*Problem requirements*
Retype all of the data that follows, line for line.

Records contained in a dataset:
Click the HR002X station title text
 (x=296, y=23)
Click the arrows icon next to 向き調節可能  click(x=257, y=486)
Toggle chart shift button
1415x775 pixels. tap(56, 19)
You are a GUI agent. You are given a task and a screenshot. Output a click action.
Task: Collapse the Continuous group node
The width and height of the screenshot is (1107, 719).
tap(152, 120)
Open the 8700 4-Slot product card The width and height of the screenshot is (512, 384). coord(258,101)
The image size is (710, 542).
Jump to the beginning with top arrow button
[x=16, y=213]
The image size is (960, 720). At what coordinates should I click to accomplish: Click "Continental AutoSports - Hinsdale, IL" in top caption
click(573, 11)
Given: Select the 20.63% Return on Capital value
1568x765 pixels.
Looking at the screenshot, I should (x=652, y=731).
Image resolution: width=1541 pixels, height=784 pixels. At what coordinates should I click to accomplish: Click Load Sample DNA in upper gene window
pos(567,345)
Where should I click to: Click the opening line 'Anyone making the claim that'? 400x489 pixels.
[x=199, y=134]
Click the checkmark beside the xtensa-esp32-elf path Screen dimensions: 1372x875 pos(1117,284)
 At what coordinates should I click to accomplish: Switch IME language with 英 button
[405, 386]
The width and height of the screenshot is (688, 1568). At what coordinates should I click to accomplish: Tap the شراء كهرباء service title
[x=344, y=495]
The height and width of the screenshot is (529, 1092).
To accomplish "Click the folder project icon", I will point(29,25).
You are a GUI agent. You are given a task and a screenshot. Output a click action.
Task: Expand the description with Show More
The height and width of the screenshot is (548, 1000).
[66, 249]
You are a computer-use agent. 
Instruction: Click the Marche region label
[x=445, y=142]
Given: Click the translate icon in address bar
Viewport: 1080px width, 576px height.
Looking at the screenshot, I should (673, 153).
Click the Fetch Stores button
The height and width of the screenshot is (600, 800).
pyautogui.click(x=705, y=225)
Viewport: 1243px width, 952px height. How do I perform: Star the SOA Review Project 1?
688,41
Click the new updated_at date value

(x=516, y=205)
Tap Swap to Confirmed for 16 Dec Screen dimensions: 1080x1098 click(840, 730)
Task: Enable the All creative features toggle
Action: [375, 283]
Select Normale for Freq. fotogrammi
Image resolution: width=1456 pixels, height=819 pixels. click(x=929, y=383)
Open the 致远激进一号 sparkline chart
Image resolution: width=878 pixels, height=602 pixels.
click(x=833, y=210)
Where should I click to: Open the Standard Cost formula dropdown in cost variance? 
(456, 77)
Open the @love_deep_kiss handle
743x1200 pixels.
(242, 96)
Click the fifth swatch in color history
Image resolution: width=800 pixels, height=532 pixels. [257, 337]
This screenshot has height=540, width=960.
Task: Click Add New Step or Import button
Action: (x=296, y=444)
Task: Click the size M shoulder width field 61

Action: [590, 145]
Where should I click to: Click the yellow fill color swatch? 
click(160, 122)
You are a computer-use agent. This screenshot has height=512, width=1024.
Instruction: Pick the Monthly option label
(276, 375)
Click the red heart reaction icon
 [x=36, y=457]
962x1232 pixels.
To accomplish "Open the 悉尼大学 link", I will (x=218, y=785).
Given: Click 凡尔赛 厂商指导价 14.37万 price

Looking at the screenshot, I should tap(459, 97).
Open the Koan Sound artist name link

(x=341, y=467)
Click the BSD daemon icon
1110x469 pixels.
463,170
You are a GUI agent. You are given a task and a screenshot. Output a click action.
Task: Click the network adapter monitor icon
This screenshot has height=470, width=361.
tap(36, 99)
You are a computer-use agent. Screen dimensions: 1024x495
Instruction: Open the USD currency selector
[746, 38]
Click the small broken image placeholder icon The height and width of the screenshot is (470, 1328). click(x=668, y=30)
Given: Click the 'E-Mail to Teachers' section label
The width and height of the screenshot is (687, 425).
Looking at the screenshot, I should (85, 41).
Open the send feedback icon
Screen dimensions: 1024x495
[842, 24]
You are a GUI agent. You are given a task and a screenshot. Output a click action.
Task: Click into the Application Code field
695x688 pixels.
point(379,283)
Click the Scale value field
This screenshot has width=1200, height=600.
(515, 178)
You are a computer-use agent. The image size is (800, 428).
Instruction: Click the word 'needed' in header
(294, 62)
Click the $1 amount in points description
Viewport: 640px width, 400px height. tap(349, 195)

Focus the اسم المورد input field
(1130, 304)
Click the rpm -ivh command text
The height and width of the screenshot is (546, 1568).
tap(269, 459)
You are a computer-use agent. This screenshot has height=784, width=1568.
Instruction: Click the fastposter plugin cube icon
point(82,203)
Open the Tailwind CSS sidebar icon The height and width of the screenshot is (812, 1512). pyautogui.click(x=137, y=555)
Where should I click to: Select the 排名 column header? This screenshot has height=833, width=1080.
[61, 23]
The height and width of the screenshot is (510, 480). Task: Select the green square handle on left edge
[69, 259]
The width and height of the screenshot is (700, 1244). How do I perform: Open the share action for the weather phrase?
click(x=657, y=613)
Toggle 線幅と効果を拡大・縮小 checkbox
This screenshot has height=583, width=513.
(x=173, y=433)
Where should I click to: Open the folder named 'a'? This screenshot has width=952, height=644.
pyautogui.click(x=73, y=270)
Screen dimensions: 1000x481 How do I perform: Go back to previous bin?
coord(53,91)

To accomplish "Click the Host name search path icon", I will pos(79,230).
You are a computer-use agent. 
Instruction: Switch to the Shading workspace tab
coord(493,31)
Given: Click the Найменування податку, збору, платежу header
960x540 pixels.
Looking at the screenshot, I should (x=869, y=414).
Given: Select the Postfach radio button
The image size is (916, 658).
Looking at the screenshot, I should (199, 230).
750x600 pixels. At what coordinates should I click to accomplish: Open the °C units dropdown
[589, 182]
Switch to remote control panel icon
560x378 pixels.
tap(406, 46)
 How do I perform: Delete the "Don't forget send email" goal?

*Reply*
Click the HR002X station title text
 (x=296, y=23)
Click the arrows icon next to 向き調節可能  click(x=257, y=486)
Toggle chart shift button
1415x775 pixels. tap(56, 19)
You are a GUI agent. You are given a task and a screenshot. Output a click action.
Task: Collapse the Continuous group node
The width and height of the screenshot is (1107, 719).
tap(152, 120)
Open the 8700 4-Slot product card The width and height of the screenshot is (512, 384). coord(258,101)
The image size is (710, 542).
Jump to the beginning with top arrow button
[x=16, y=213]
The image size is (960, 720). At what coordinates should I click to accomplish: Click "Continental AutoSports - Hinsdale, IL" in top caption
click(573, 11)
Given: Select the 20.63% Return on Capital value
1568x765 pixels.
Looking at the screenshot, I should (x=652, y=731).
Image resolution: width=1541 pixels, height=784 pixels. At what coordinates should I click to accomplish: Click Load Sample DNA in upper gene window
pos(567,345)
Where should I click to: Click the opening line 'Anyone making the claim that'? 400x489 pixels.
[x=199, y=134]
Click the checkmark beside the xtensa-esp32-elf path Screen dimensions: 1372x875 pos(1117,284)
 At what coordinates should I click to accomplish: Switch IME language with 英 button
[405, 386]
The width and height of the screenshot is (688, 1568). At what coordinates should I click to accomplish: Tap the شراء كهرباء service title
[x=344, y=495]
The height and width of the screenshot is (529, 1092).
To accomplish "Click the folder project icon", I will point(29,25).
You are a GUI agent. You are given a task and a screenshot. Output a click action.
Task: Expand the description with Show More
The height and width of the screenshot is (548, 1000).
[66, 249]
You are a computer-use agent. 
Instruction: Click the Marche region label
[x=445, y=142]
Given: Click the translate icon in address bar
Viewport: 1080px width, 576px height.
Looking at the screenshot, I should (673, 153).
Click the Fetch Stores button
The height and width of the screenshot is (600, 800).
pyautogui.click(x=705, y=225)
Viewport: 1243px width, 952px height. How do I perform: Star the SOA Review Project 1?
688,41
Click the new updated_at date value

(x=516, y=205)
Tap Swap to Confirmed for 16 Dec Screen dimensions: 1080x1098 click(840, 730)
Task: Enable the All creative features toggle
Action: [375, 283]
Select Normale for Freq. fotogrammi
Image resolution: width=1456 pixels, height=819 pixels. click(x=929, y=383)
Open the 致远激进一号 sparkline chart
Image resolution: width=878 pixels, height=602 pixels.
click(x=833, y=210)
Where should I click to: Open the Standard Cost formula dropdown in cost variance? 
(456, 77)
Open the @love_deep_kiss handle
743x1200 pixels.
(242, 96)
Click the fifth swatch in color history
Image resolution: width=800 pixels, height=532 pixels. [257, 337]
This screenshot has height=540, width=960.
Task: Click Add New Step or Import button
Action: (x=296, y=444)
Task: Click the size M shoulder width field 61

Action: [590, 145]
Where should I click to: Click the yellow fill color swatch? 
click(160, 122)
You are a computer-use agent. This screenshot has height=512, width=1024.
Instruction: Pick the Monthly option label
(276, 375)
Click the red heart reaction icon
 [x=36, y=457]
962x1232 pixels.
To accomplish "Open the 悉尼大学 link", I will (x=218, y=785).
Given: Click 凡尔赛 厂商指导价 14.37万 price

Looking at the screenshot, I should tap(459, 97).
Open the Koan Sound artist name link

(x=341, y=467)
Click the BSD daemon icon
1110x469 pixels.
463,170
You are a GUI agent. You are given a task and a screenshot. Output a click action.
Task: Click the network adapter monitor icon
This screenshot has height=470, width=361.
tap(36, 99)
You are a computer-use agent. Screen dimensions: 1024x495
Instruction: Open the USD currency selector
[746, 38]
Click the small broken image placeholder icon The height and width of the screenshot is (470, 1328). click(x=668, y=30)
Given: Click the 'E-Mail to Teachers' section label
The width and height of the screenshot is (687, 425).
Looking at the screenshot, I should (85, 41).
Open the send feedback icon
Screen dimensions: 1024x495
[842, 24]
You are a GUI agent. You are given a task and a screenshot. Output a click action.
Task: Click into the Application Code field
695x688 pixels.
point(379,283)
Click the Scale value field
This screenshot has width=1200, height=600.
(515, 178)
You are a computer-use agent. The image size is (800, 428).
Instruction: Click the word 'needed' in header
(294, 62)
Click the $1 amount in points description
Viewport: 640px width, 400px height. tap(349, 195)

Focus the اسم المورد input field
(1130, 304)
Click the rpm -ivh command text
The height and width of the screenshot is (546, 1568).
tap(269, 459)
You are a computer-use agent. This screenshot has height=784, width=1568.
Instruction: Click the fastposter plugin cube icon
point(82,203)
Open the Tailwind CSS sidebar icon The height and width of the screenshot is (812, 1512). pyautogui.click(x=137, y=555)
Where should I click to: Select the 排名 column header? This screenshot has height=833, width=1080.
[61, 23]
The height and width of the screenshot is (510, 480). Task: Select the green square handle on left edge
[69, 259]
The width and height of the screenshot is (700, 1244). How do I perform: Open the share action for the weather phrase?
click(x=657, y=613)
Toggle 線幅と効果を拡大・縮小 checkbox
This screenshot has height=583, width=513.
(x=173, y=433)
Where should I click to: Open the folder named 'a'? This screenshot has width=952, height=644.
pyautogui.click(x=73, y=270)
Screen dimensions: 1000x481 How do I perform: Go back to previous bin?
coord(53,91)

To accomplish "Click the Host name search path icon", I will pos(79,230).
You are a computer-use agent. 
Instruction: Switch to the Shading workspace tab
coord(493,31)
Given: Click the Найменування податку, збору, платежу header
960x540 pixels.
Looking at the screenshot, I should (x=869, y=414).
Given: Select the Postfach radio button
The image size is (916, 658).
Looking at the screenshot, I should (199, 230).
750x600 pixels. At what coordinates should I click to accomplish: Open the °C units dropdown
[589, 182]
Switch to remote control panel icon
560x378 pixels.
tap(406, 46)
 How do I perform: Delete the "Don't forget send email" goal?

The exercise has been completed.